*** Passage to read Section Begins ***
Filed: June 1, 1982.

STATE OF NORTH CAROLINA
v.
RONALD T. JONES AND MICHAEL A. JONES



Appeal by defendants from Tillery, Judge. Judgement entered 3 June 1981 in Superior Court, Lenoir County. Heard in the Court of Appeals 27 April 1982.

Martin (Robert M.), Judge. Judges Vaughn and Arnold concur.

Martin

By their first assignment of error, defendants contend that the trial court erred in consolidating their trials. Each contends that the other's election to testify effectively denied his own right to remain silent. We find no merit in this assignment.

Ordinarily, the decision to join the charges against two or more defendants for trial is within the sound discretion of the trial judge and will not be disturbed on appeal absent an abuse of discretion. State v, Porter, 303 N.C. 680, 281 S.E.2d 377 (1981); {PA}

Page 463} State v. Smith, 291 N.C. 505, 231 S.E.2d 663 (1977). Absent a showing that a joint trial has deprived an accused of a fair trial, the exercise of the court's discretion will not be disturbed on appeal. Id.; State v. Fox, 274 N.C. 277, 163 S.E.2d 492 (1968). Such prejudice arises most often where the defendants offer antagonistic defenses, State v. Alford, 289 N.C. 372, 222 S.E.2d 222, death sentence vacated 429 U.S. 809, 50 L. Ed. 2d 69, 97 S. Ct. 46 (1976), or where one defendant has made a confession which is inadmissible against the other, State v. Fox, supra. In this case the testimony of each defendant was entirely consistent, not antagonistic. There was no unfair compulsion on either defendant to testify in his own defense. Consolidation was proper and no abuse of discretion was shown. Defendants' first assignment of error is overruled.

The defendants next argue that the trial court erred in denying their motions in limine to prevent reference during trial to ten other pending charges against each defendant for possession or receiving stolen goods. We also consider defendants' seventh assignment of error, in which they contend that these unrelated items of stolen property were improperly admitted into evidence. We diasgree. Our Supreme Court has stated the rule pertaining to such references as follows:

While the general rule is that in a prosecution for a particular crime, the state cannot offer evidence tending to show that the accused has committed another distinct, independent, or separate offense, the rule is subject to certain exceptions. One of those exceptions is that where a specific mental intent or state is an essential element of the crime charged, evidence may be offered of such acts or declarations of the accused as tend to establish the requisite mental intent or state, even though the evidence discloses the commission of another offense by the accused. State v. McClain, 240 N.C. 171, 81 S.E.2d 364 (1954); accord, State v. Tate, 294 N.C. 189, 239 S.E.2d 821 (1978); State v. Williams, 292 N.C. 391, 233 S.E.2d 507 (1977).
*** Passage to read Section Ends ***
Instruction: Please name the county whose Superior Court entered the judgment described in the court opinion above.
*** Provided information Section Begins ***
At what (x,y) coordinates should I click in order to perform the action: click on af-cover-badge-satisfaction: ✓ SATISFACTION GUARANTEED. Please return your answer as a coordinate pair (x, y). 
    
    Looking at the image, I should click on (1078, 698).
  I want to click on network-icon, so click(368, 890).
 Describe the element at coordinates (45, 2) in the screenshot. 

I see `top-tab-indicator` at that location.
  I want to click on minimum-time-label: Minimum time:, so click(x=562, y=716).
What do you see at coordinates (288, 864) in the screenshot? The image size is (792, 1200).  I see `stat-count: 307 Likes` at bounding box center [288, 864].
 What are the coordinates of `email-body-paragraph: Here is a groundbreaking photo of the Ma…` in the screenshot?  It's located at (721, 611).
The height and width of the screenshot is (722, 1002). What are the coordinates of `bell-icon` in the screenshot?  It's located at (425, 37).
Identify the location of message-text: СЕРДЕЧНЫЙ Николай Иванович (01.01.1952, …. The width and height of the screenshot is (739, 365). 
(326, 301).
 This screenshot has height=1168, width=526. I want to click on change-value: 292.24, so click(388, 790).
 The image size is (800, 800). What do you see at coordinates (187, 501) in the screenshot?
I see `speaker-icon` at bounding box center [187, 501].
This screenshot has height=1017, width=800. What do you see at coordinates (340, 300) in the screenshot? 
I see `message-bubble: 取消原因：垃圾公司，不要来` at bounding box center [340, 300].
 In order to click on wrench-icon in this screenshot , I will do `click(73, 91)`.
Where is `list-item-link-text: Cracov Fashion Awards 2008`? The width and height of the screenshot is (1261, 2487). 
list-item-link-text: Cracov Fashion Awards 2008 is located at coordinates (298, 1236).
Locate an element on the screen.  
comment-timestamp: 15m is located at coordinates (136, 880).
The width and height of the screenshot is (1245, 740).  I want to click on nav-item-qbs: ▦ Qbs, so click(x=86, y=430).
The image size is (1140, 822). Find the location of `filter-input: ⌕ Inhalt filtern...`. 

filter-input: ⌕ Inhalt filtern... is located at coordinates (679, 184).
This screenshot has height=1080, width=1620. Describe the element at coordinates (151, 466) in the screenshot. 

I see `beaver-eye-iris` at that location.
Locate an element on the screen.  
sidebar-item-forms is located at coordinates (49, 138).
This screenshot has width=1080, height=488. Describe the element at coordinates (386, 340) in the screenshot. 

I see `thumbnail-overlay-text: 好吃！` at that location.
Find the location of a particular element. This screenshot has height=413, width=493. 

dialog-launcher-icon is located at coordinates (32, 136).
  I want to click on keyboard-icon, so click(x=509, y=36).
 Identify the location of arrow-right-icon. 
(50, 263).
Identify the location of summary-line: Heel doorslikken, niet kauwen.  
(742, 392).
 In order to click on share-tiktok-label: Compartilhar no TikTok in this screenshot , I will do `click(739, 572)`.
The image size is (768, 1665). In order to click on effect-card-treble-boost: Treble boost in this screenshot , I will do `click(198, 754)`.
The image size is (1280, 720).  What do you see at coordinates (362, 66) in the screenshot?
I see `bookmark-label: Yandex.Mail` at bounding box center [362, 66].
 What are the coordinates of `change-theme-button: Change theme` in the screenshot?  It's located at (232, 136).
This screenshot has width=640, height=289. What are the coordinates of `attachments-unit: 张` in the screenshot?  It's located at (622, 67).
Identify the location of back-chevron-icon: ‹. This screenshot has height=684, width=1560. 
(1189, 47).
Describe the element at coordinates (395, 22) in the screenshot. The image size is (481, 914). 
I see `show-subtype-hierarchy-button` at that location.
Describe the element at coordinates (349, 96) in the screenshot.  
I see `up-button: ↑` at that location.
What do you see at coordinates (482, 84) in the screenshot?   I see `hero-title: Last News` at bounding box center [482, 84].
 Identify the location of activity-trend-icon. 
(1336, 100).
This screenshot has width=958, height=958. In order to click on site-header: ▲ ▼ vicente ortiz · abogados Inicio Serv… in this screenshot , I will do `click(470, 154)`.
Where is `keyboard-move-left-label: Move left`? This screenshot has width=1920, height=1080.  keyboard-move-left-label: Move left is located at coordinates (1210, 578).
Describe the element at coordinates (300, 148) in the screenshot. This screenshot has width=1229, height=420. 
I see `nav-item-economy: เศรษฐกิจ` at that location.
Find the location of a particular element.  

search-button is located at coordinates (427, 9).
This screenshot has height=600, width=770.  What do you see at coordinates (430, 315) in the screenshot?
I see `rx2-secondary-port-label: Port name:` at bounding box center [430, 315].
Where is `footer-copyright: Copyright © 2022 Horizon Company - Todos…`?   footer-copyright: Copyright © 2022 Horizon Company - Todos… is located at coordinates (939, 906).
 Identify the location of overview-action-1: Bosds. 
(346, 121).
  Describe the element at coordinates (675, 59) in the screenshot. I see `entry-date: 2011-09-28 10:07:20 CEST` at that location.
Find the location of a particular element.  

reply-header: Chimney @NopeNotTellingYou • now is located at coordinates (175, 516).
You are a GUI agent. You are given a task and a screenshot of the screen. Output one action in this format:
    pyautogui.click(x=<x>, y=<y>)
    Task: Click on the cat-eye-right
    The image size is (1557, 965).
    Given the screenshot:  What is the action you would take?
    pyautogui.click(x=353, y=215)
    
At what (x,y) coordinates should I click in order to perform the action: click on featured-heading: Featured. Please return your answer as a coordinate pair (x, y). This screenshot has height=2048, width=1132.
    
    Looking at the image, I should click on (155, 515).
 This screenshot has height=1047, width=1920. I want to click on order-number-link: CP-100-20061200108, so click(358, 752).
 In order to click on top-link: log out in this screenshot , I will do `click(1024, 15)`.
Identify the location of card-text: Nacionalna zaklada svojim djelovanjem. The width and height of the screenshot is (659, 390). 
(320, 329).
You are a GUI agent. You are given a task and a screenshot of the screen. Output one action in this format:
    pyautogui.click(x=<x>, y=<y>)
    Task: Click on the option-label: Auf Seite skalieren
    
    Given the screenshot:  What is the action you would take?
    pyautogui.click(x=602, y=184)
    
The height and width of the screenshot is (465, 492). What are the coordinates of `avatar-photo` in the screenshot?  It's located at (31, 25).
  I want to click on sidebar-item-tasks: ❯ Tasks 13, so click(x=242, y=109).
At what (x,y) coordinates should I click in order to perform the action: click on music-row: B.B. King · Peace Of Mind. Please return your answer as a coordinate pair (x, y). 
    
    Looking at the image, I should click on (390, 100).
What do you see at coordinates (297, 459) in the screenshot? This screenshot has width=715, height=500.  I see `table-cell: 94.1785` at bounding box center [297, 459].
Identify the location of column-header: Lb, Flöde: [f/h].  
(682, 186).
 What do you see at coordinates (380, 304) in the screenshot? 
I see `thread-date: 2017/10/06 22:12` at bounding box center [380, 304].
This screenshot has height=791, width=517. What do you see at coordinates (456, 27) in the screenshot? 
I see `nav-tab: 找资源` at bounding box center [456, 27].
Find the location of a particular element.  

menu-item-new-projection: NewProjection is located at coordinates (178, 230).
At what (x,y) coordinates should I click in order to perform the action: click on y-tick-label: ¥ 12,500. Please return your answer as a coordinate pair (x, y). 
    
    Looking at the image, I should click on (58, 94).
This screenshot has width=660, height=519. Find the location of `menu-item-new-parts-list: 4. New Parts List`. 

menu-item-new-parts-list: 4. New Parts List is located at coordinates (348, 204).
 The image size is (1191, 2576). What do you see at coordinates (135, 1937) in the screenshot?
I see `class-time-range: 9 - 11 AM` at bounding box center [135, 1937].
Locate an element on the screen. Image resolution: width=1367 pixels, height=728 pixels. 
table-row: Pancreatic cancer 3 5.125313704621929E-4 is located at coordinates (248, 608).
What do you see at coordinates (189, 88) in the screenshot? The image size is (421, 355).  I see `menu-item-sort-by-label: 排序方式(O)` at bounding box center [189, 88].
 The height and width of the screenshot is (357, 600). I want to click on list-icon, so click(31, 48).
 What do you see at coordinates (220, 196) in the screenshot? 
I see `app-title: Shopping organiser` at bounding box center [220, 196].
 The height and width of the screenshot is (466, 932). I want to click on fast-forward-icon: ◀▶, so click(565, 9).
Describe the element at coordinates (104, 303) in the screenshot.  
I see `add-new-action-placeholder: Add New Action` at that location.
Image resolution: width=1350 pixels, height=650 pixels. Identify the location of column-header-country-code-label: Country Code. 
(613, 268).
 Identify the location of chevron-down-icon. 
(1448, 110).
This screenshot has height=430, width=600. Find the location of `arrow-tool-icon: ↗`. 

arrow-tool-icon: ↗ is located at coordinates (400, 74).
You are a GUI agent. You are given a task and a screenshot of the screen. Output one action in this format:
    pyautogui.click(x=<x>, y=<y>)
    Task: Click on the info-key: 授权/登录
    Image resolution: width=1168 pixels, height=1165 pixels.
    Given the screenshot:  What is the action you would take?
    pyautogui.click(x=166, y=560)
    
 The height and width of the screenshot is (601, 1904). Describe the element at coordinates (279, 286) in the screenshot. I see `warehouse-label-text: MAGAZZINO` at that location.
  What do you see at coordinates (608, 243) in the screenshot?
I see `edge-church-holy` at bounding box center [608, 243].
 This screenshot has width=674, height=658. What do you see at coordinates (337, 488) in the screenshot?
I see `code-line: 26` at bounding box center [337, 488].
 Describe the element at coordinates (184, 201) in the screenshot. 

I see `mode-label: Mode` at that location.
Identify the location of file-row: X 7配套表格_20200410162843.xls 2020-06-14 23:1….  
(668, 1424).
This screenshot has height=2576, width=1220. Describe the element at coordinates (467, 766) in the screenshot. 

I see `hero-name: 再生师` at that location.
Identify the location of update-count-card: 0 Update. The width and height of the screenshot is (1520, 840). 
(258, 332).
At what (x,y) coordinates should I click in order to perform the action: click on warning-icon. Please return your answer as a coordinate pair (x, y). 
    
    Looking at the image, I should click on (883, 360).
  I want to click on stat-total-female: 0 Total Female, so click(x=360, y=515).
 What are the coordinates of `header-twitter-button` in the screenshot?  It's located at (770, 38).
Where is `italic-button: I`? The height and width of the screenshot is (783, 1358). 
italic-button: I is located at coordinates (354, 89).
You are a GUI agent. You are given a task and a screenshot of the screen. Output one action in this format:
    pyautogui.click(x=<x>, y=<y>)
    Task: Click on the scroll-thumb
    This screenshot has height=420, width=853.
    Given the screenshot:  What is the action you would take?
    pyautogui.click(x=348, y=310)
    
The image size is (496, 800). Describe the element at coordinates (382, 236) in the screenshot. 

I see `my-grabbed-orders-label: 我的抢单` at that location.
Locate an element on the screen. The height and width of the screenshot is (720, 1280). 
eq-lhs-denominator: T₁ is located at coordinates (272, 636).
*** Provided information Section Ends ***
Exercise answer: Lenoir County.